***** Extracted information *****

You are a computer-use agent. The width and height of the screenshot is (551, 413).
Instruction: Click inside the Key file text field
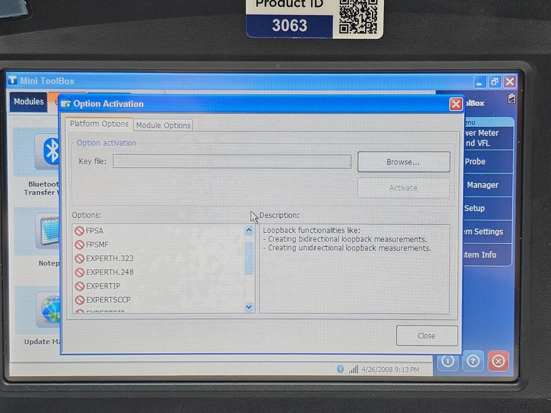click(x=232, y=161)
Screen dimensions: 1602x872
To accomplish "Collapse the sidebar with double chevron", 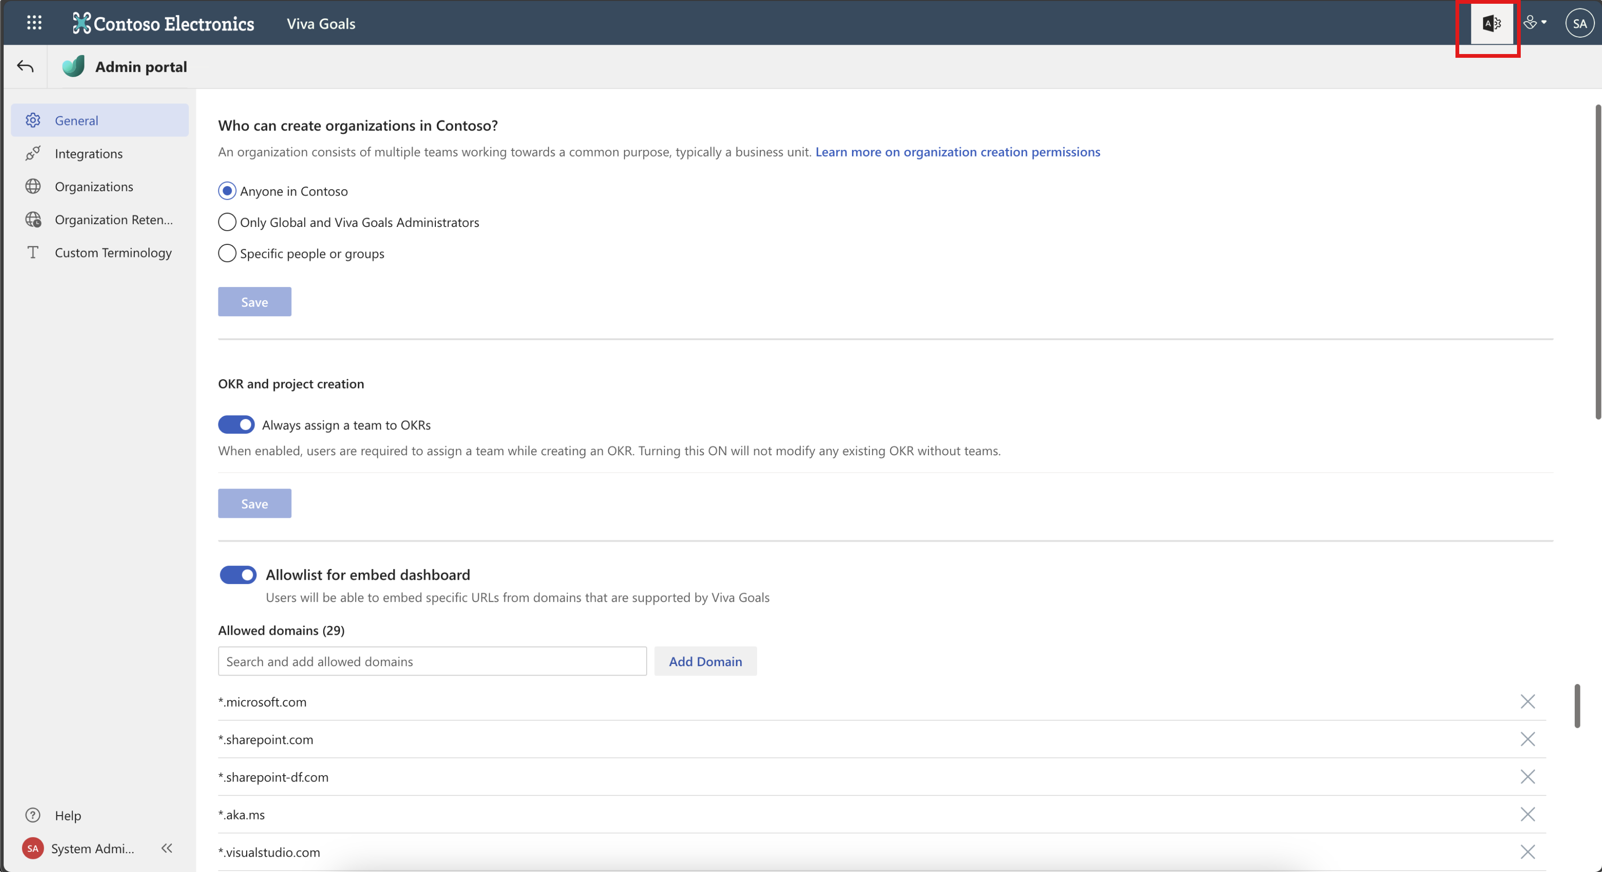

*****

What to do: Please write out, word for word, only the lines from the one holding "Screen dimensions: 1602x872" through the end of the records above, with both end lines included and the pictures dropped.

Result of this task:
Screen dimensions: 1602x872
To accomplish "Collapse the sidebar with double chevron", 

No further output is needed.